----- Data extracts -----

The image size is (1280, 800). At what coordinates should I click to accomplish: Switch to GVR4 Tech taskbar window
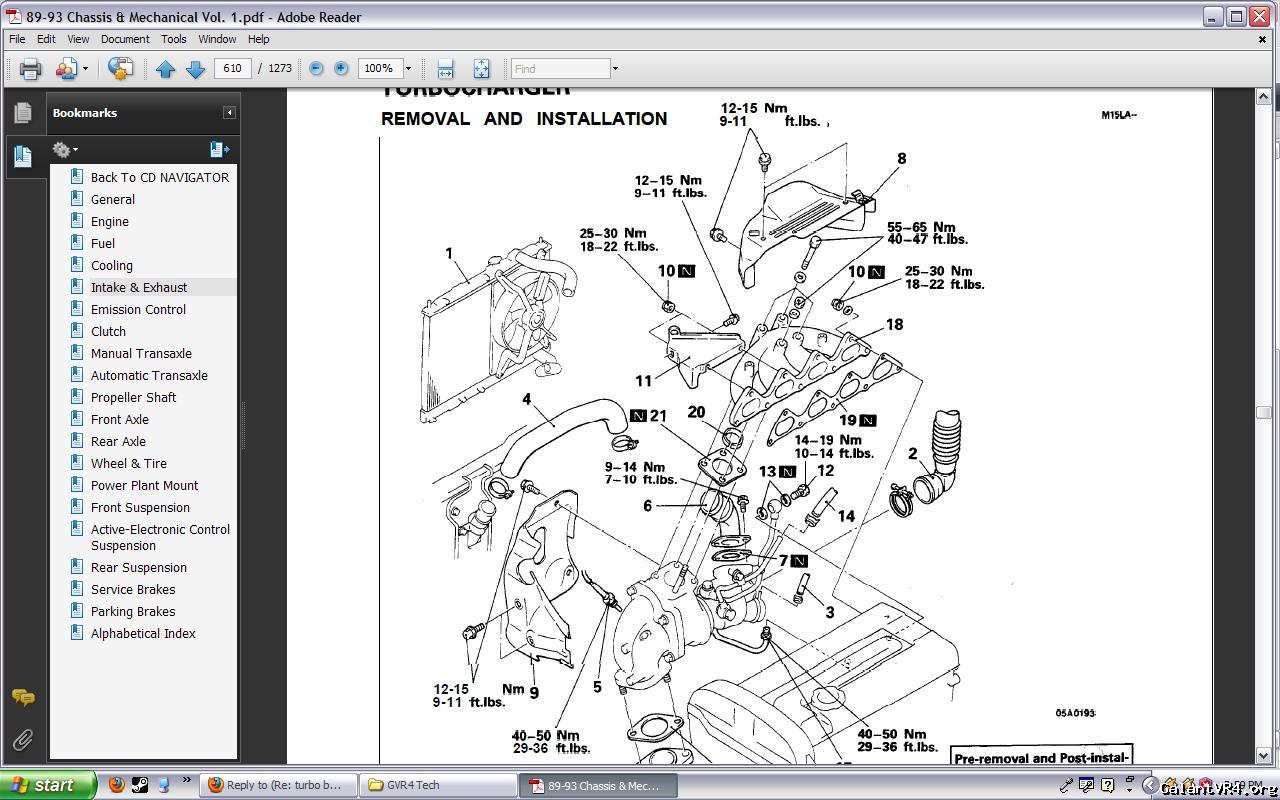coord(436,785)
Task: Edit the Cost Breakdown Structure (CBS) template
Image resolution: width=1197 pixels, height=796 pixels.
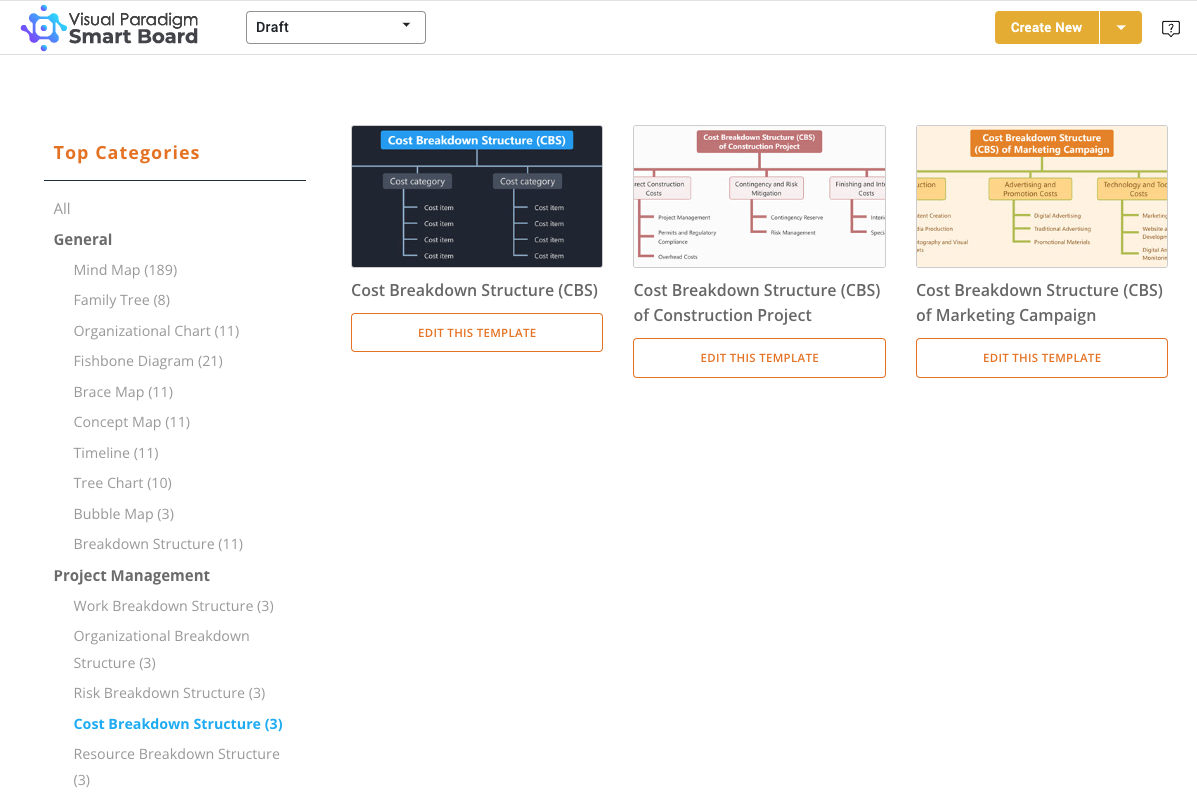Action: (x=476, y=332)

-----

Work instructions
Leaving out all pictures, transcribe the listing exactly.

Solution to this problem
The image size is (1280, 800). At what coordinates should I click to accomplish: Switch to GVR4 Tech taskbar window
coord(436,785)
Task: Edit the Cost Breakdown Structure (CBS) template
Image resolution: width=1197 pixels, height=796 pixels.
Action: (x=476, y=332)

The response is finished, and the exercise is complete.